Start of Excerpted data

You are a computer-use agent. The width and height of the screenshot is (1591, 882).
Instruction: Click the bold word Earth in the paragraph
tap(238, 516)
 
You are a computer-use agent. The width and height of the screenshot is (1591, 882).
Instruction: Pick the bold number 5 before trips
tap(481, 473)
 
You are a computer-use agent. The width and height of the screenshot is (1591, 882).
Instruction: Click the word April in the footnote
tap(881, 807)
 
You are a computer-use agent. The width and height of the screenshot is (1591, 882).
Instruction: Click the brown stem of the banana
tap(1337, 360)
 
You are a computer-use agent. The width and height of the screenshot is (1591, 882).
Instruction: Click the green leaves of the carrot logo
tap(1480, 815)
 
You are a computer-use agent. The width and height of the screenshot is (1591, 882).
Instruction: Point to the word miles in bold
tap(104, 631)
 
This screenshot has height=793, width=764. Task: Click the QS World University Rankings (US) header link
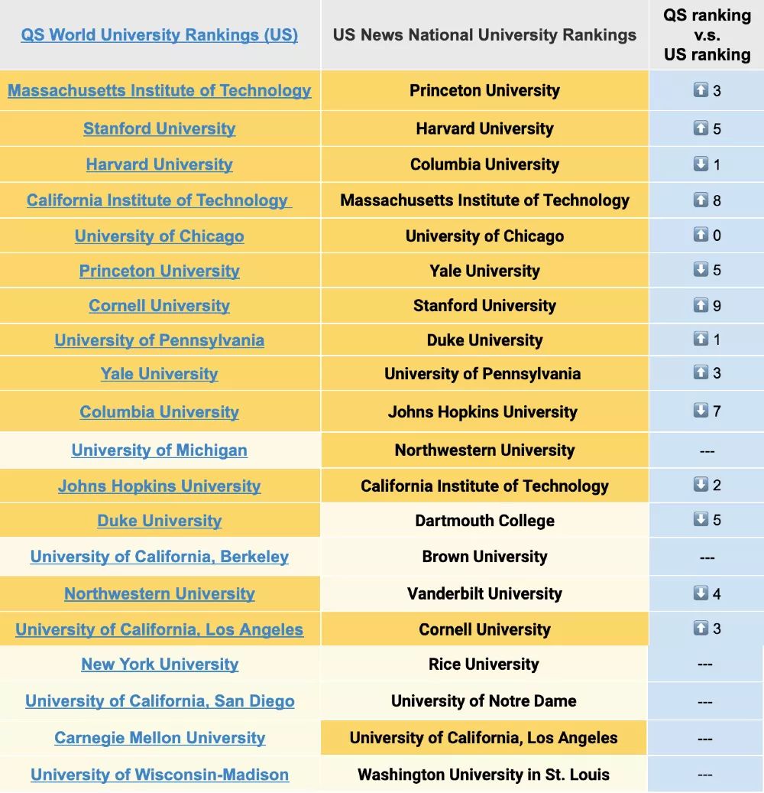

End of Excerpted data

→ **Exercise instructions**:
Render every line of the records above as a Markdown table with the columns Row and Line, numbering each row and omitting blank lines. Leave the pictures out of the answer.

→ **Result of the exercise**:
| Row | Line |
|---|---|
| 1 | You are a computer-use agent. The width and height of the screenshot is (1591, 882). |
| 2 | Instruction: Click the bold word Earth in the paragraph |
| 3 | tap(238, 516) |
| 4 | You are a computer-use agent. The width and height of the screenshot is (1591, 882). |
| 5 | Instruction: Pick the bold number 5 before trips |
| 6 | tap(481, 473) |
| 7 | You are a computer-use agent. The width and height of the screenshot is (1591, 882). |
| 8 | Instruction: Click the word April in the footnote |
| 9 | tap(881, 807) |
| 10 | You are a computer-use agent. The width and height of the screenshot is (1591, 882). |
| 11 | Instruction: Click the brown stem of the banana |
| 12 | tap(1337, 360) |
| 13 | You are a computer-use agent. The width and height of the screenshot is (1591, 882). |
| 14 | Instruction: Click the green leaves of the carrot logo |
| 15 | tap(1480, 815) |
| 16 | You are a computer-use agent. The width and height of the screenshot is (1591, 882). |
| 17 | Instruction: Point to the word miles in bold |
| 18 | tap(104, 631) |
| 19 | This screenshot has height=793, width=764. Task: Click the QS World University Rankings (US) header link |